"I think I chose the body as a subject, not consciously, but because it is the one form that we all share; it's something that everybody has their own authentic experience with" -- Kiki Smith
Smith began exhibiting in the 1980's, when Neo Expressionism was bursting on the contemporary art scene, which helped create a climate that was conducive to an artist working in a figurative vein. However, in contrast to her more bombastic peers, such as Julian Schnabel, and David Salle (as well as their Italian and German counterparts), Smith's work has always been much more introspective. In its pathos and use of installation, it actually shares more in common with artists such as Mike Kelley and Janine Antoni.

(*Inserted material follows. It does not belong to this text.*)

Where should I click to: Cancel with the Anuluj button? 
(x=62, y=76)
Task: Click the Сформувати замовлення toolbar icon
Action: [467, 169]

Smith had made a name for herself as the creator of tough, at times harrowing works while she was showing at the Fawbush Gallery in Soho. In 1994, she left Fawbush for PaceWildsenstein Gallery, and for her first exhibition, she created a "subversive" group of works that included decorative and seemingly feminine elements. Untitled (Butterfly Stomach) is related to, and contemporaneous, with that body of work. As in most of her sculpture, it includes an unflinching body cast of a female figure. In a surprising turn, the figure provides a perch for enormous butterflies, which surround the sculpture in a swirling, but seemingly benevolent manner. Untitled (Butterfly Stomach) shows an artist stretching her own boundaries, creating a work of both strength and sweetness, which is part of her 25 year-plus investigation into the emotive possibilities of the human figure.